WRITTEN INSTRUCTION → Update the listing below so that every "screenshot" becomes "screen capture", leaving all other wording unchanged. Leave the pictures out of your answer.

GIVEN RECORDS →
=======
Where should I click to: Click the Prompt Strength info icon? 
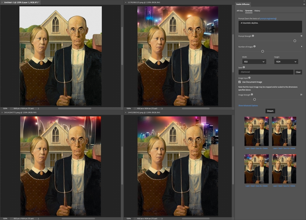(253, 36)
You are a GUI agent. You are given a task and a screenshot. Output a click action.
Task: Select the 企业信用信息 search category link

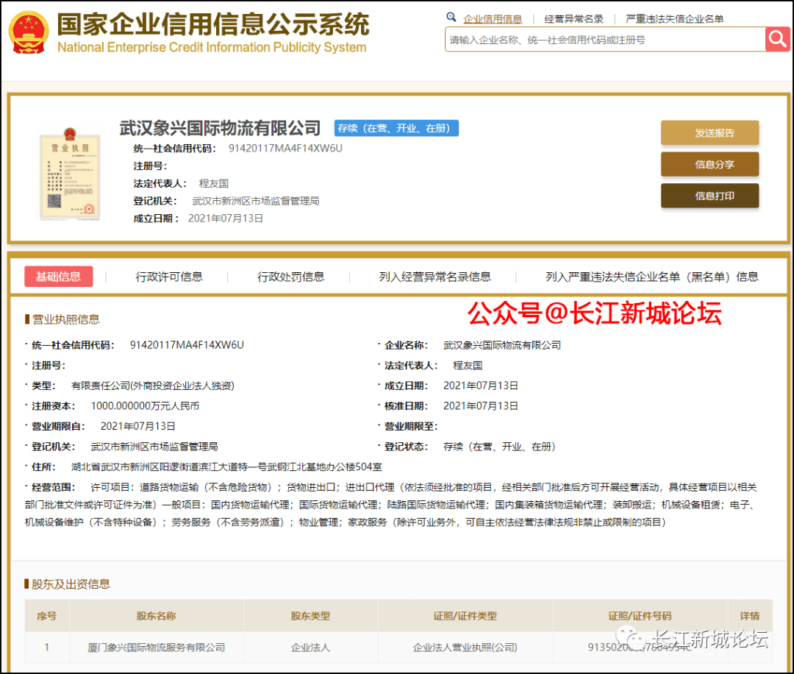click(493, 19)
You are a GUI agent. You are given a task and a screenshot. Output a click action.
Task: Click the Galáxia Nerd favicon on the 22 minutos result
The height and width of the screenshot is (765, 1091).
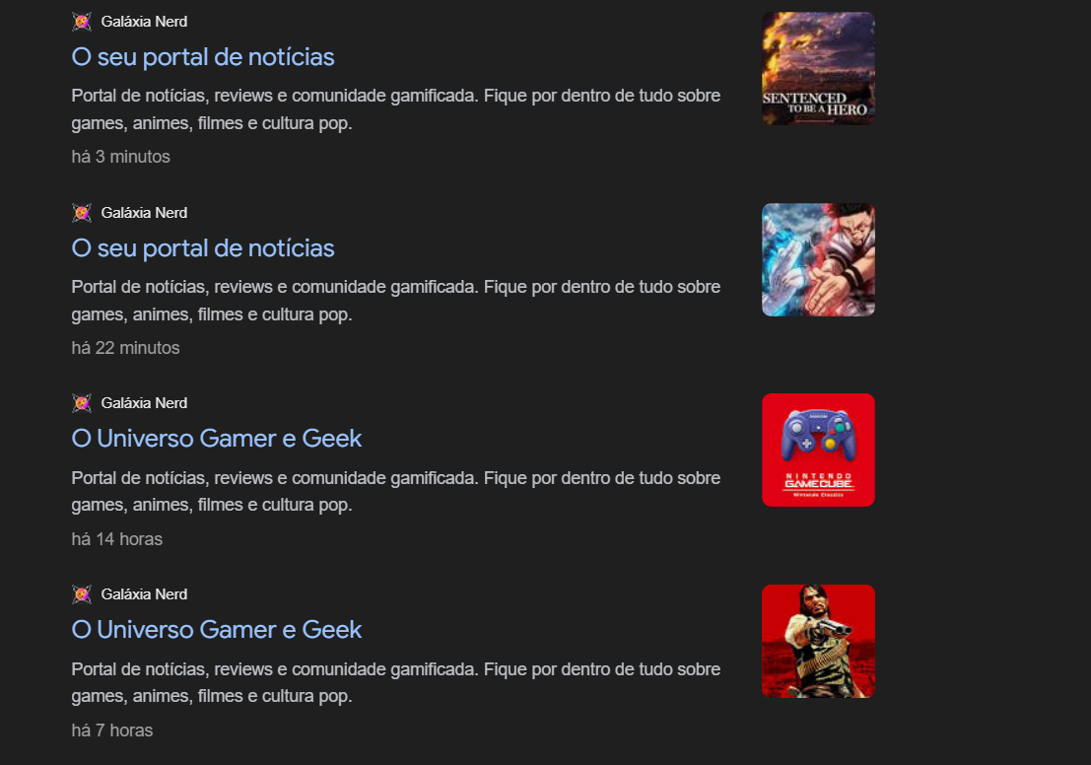click(82, 213)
=======
ANSWER TO THE PROBLEM →
Where should I click to: Click the Prompt Strength info icon? 
(253, 36)
You are a GUI agent. You are given a task and a screen capture. Output a click action.
Task: Select the 企业信用信息 search category link

click(493, 19)
You are a GUI agent. You are given a task and a screen capture. Output a click action.
Task: Click the Galáxia Nerd favicon on the 22 minutos result
The height and width of the screen capture is (765, 1091).
click(82, 213)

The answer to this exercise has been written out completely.